Sculpting with fire

Was it Stonehenge revisited? Certainly the hooded form crouching atop a 10 -foot-tall slab of granite enveloped in billowing steamlookedm like a man from Mars blasting his other-world initials into it with a roaring, flame-belching lance.

But no, it was gentle, rugged Edward Monti, the self-taught one-of-a-kind sculptor from Quincy, Mass., putting the finishing touches on a new granite fountain.

This 75-ton grouping of 20 massive granite elements through which will cascade 400 gallons of water a minute, is due for dedication in Coe Park, Torrington, Conn., this month. It is not only the first sculpture in the Nutmeg State to honor veterans of the Korean and Vietnam wars, but it is also the high point to date of Ed Monti's original technique for sculpting in granite, one of the most obdurate of stones.

He likes to do big, creative things. And this is the whoppingest piece he has carved so far. ''This thing is monstrous,'' Monti exclaims. ''It's so big I get scared of it.''

Great fountains from little mushrooms grow. The $31,000 commission from Torrington is many a league from the day 17 years ago when Monti returned from a favorite pastime -- picking mushrooms. He set a mushroom up in the workshop of Monti Memorial Company, his late father's stone-carving business here in Quincy. As a change of pace from carving headstones, Monti wondered if he could fashion a simple shape like a mushroom with the jet torch he had begun to use to prepare stones for finished carving by hand.

''Everybody was laughing at me then, saying, 'You can't mix fire with stone,' '' Monti remembers. But he knew better. The granite quarrying industry, which used to drill granite out of hillsides, has long used a kerosene and compressed-air lance to wrest huge blocks of granite from quarries. Monti simply developed a technique for using the flaming lance to shape granite artistically.

..............................

▶ **EXERCISE SET**
• A. List every number the article on Edward Monti's fire sculpting gives, along with what each one describes.
• B. Answer these questions from the article on Edward Monti's fire sculpting:
(i) In which park is the fountain due to be dedicated?
(ii) What was the name of the stone-carving business that belonged to Monti's late father?
(iii) Along with compressed air, what fuel does the quarrying lance use?
• C. Write the next part of the article on Edward Monti's fire sculpting, picking up after its final sentence.

▶ **RECORDS SUPPLIED**
..............................

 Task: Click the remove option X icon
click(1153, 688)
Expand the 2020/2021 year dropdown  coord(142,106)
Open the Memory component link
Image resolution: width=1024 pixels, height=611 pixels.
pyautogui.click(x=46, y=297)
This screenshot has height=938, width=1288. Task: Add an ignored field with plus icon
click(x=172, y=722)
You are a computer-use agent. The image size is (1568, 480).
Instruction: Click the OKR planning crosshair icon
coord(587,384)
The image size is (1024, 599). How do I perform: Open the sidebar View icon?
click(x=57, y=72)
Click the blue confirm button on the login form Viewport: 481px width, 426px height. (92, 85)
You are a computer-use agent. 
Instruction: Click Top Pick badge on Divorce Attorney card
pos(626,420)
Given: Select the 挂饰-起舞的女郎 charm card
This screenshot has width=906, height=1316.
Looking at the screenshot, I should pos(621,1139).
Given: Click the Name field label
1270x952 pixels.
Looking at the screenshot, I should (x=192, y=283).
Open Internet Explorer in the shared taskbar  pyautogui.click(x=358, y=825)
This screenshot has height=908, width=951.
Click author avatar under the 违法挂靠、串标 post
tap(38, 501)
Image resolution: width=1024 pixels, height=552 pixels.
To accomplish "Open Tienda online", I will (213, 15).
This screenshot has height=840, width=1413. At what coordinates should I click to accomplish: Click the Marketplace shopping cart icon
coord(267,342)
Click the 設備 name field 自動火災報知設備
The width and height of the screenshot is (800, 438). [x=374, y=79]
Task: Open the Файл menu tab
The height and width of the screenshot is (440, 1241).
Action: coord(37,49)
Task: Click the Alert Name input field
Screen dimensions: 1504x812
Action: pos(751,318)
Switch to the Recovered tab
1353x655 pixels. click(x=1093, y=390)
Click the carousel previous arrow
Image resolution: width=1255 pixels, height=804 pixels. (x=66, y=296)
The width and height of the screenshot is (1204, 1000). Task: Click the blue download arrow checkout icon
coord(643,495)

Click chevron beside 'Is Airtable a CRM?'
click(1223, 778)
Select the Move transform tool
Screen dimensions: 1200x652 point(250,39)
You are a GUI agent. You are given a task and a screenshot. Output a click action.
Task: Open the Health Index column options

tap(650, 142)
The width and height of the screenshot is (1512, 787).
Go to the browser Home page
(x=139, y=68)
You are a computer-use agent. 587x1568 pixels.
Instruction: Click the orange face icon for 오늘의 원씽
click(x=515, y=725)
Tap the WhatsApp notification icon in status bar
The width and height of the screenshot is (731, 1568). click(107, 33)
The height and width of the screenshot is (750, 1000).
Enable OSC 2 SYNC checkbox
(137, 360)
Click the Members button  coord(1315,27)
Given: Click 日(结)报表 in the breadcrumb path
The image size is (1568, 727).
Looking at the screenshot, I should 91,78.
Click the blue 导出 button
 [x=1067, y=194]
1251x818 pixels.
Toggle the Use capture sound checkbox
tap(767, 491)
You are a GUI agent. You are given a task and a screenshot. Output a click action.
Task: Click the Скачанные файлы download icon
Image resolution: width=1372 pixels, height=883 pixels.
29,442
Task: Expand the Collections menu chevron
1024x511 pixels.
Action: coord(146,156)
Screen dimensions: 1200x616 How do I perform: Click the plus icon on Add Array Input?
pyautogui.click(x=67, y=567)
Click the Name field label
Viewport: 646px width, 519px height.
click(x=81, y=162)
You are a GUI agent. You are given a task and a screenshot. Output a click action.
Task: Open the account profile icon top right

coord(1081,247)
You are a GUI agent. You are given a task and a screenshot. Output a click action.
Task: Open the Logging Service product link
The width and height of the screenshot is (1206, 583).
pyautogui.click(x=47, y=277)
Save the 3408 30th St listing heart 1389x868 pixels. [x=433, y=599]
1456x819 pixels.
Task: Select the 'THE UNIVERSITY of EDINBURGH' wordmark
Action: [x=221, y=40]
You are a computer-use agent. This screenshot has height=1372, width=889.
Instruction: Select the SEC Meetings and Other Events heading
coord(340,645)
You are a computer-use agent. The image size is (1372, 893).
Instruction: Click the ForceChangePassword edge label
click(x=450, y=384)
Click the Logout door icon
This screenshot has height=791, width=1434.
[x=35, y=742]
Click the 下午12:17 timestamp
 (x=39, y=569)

..............................

▶ **RESPONSES PER TASK**
• A.
- 10 feet: the height of the granite slab Monti crouches on
- 75 tons: the weight of the fountain grouping
- 20: the number of massive granite elements in the grouping
- 400 gallons a minute: the water that will cascade through the fountain
- $31,000: the commission from Torrington
- 17 years ago: when Monti came back from picking mushrooms and first tried shaping one with the torch

• B.
(i) Coe Park, in Torrington, Conn.
(ii) Monti Memorial Company.
(iii) Kerosene.

• C.
''I tried carving the mushroom and it came out,'' he says. ''It was rough, but it was there. That was the beginning.''

Today, Monti claims, he is the the only sculptor in the world using this technique. He has a thriving thermal-burning sculpture business catering to the needs of building and landscape architects, stores, universities, and homeowners.

He sculptures to order just about anything a client wants, from garden ornaments and benches to splashing fountains that fit into urban settings or woodland scenes. If you want a 900-pound elephant trumpeting on your lawn, or a two-ton dog or cat, or a recycling brook tumbling over a series of carved granite boulders, Monti will make them. He can set up on your property an Easter Island face that looks just as enigmatic and weather-worn as the real thing.

Watching your conventional sculptor tediously at work in some secluded studio silently snipping a soupcon of clay from here and adding it there, bears no resemblance to the jet-engine roar on Centre Street when Monti closets himself in his chamber and attacks a five-ton hunk of granite.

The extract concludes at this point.